Bleeding Risk and Frailty Evaluated in Older Adults Undergoing Aortic Valve Replacement

May 11, 2020—Frailty is associated with postprocedural major bleeding in older adults undergoing transcatheter aortic valve replacement (TAVR) and surgical aortic valve replacement (SAVR), which is in turn associated with a higher risk for midterm mortality, according to findings from the FRAILTY-AVR study published by Melissa Bendayan, MS, et al in Journal of the American College of Cardiology (JACC): Cardiovascular Interventions (2020;13:1058–68).

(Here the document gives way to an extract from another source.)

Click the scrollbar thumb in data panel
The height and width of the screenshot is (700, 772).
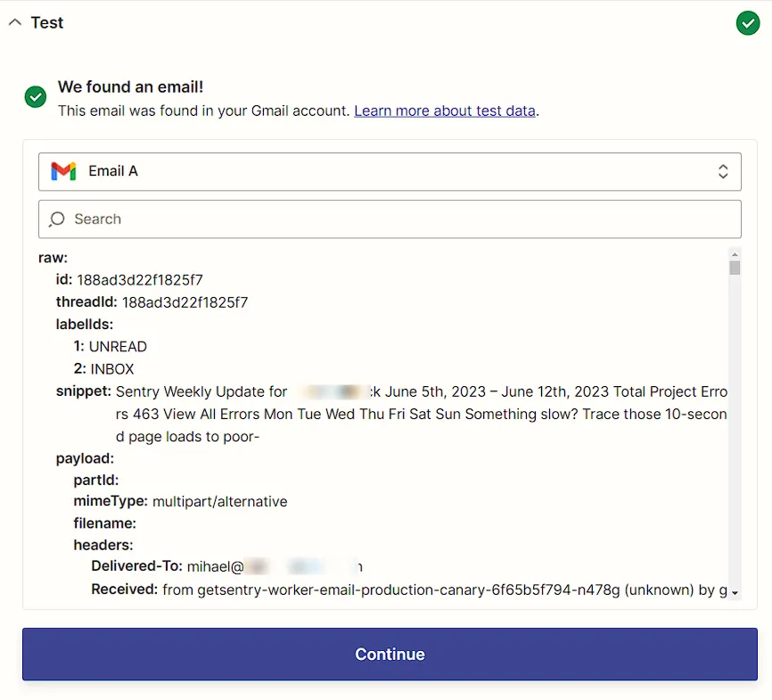coord(735,268)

According to the investigators, the aim of this study was to examine the value of frailty to predict in-hospital major bleeding and determine its impact on midterm mortality after TAVR or SAVR. They noted that bleeding complications are harbingers of mortality and major morbidity in patients undergoing TAVR or SAVR and, despite the high prevalence of frailty in this population, little is known about its effects on bleeding risk.

As summarized in JACC: Cardiovascular Interventions, the investigators performed a post hoc analysis of the multinational FRAILTY-AVR cohort study, which prospectively enrolled patients ≥ 70 years of age who were undergoing TAVR or SAVR. The cohort consisted of 1,195 patients with a mean age of 81.3 ± 6 years. Trained researchers assessed frailty using a questionnaire and physical performance battery preprocedure and ascertained clinical data from the electronic health record.

The primary endpoint was major or life-threatening bleeding during the index hospitalization, and the secondary endpoint was units of packed red blood cells (PRBC) transfused.

The investigators found the following incidences bleeding for TAVR and SAVR, respectively:

  • Life-threatening bleeding: 3% and 8%
  • Major bleeding with a clinically apparent source: 6% and 10%
  • Major bleeding without a clinically apparent source: 9% and 31%

Additional findings included:

  • Frailty measured using the Essential Frailty Toolset (EFT) was an independent predictor of major bleeding and PRBC transfusions in both groups.
  • Major bleeding was associated with a threefold increase in 1-year mortality after TAVR (odds ratio, 3.4; 95% CI, 2.22–5.21) and SAVR (odds ratio, 2.79; 95% CI, 1.25–6.21).

In JACC: Cardiovascular Interventions, the investigators concluded, “In older adults undergoing TAVR or SAVR, frailty is associated with a greater risk for major bleeding, which in turn is associated with a greater risk for midterm mortality, thus underscoring the need of preventive strategies to reduce bleeding in frail patients.”

They advised, “Frailty, when defined using the EFT, is an incremental yet underrecognized risk factor to help predict bleeding complications and PRBC transfusions. Components of the EFT can be targeted to reduce the morbidity associated with bleeding complications, namely, correction of preexisting anemia, nutritional optimization, and physical prehabilitation. Although technical procedural factors remain the most direct determinants of bleeding complications, the aforementioned patient-level risk factors should be carefully considered by the heart team in the management of these vulnerable patients.”